Short problem:
From the thread on shooting spots for practice, reproduce word for word the passage between "## da white" and "able to see it.", inclusive.

Text shown:
## Begin

# shooting spots for practice



## jdicenhour (Feb 23, 2012)

Not to long ago I started shooting at one inch dot at 20 an 30 yards but it's seems like when I move back to 40 that it causes me more trouble than helping me. Is an inch dot too small to aim at when your shooting 40 yard if so what size dot should I use


----------



## da white shoe (Mar 10, 2009)

Are you shooting with one eye closed?

If so... at 20 yards, the 1 inch dot is still big enough that if your pin wonders off of it... you will notice it pretty quickly. Not too hard to keep the 1" dot fairly centered behind your sight pin.

At 40 yards, you could be way off and not be able to see it.

Try a 3 or 4 inch spot at 40 yards... or if you want to find out what your group size is, use a cross-hair target.

If you're shooting with both eyes open though... I'm stumped. :wink:


----------



## jdicenhour (Feb 23, 2012)

## End

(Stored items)
## Begin

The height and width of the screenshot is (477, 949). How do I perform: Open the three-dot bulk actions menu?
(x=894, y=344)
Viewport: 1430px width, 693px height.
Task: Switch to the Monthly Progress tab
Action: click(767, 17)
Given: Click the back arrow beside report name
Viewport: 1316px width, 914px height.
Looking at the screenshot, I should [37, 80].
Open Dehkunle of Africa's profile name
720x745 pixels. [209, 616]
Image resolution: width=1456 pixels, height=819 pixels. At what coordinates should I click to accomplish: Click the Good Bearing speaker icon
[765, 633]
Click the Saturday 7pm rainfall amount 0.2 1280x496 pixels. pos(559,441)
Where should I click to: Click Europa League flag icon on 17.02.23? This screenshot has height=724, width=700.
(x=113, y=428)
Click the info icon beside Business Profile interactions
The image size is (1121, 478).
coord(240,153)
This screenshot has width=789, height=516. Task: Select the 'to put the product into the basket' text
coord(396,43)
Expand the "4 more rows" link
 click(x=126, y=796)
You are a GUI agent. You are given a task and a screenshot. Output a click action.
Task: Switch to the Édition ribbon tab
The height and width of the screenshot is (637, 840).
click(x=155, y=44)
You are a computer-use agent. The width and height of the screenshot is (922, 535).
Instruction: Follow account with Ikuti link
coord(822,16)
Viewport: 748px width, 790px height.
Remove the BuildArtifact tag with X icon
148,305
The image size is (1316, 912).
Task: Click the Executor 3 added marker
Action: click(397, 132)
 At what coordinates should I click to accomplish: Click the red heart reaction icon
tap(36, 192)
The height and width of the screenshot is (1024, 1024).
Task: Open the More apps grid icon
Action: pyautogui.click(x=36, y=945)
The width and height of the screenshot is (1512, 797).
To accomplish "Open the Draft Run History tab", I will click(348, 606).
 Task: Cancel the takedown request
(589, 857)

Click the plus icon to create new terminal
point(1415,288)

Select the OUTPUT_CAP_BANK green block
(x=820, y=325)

## End

Output below:
## da white shoe (Mar 10, 2009)

Are you shooting with one eye closed?

If so... at 20 yards, the 1 inch dot is still big enough that if your pin wonders off of it... you will notice it pretty quickly. Not too hard to keep the 1" dot fairly centered behind your sight pin.

At 40 yards, you could be way off and not be able to see it.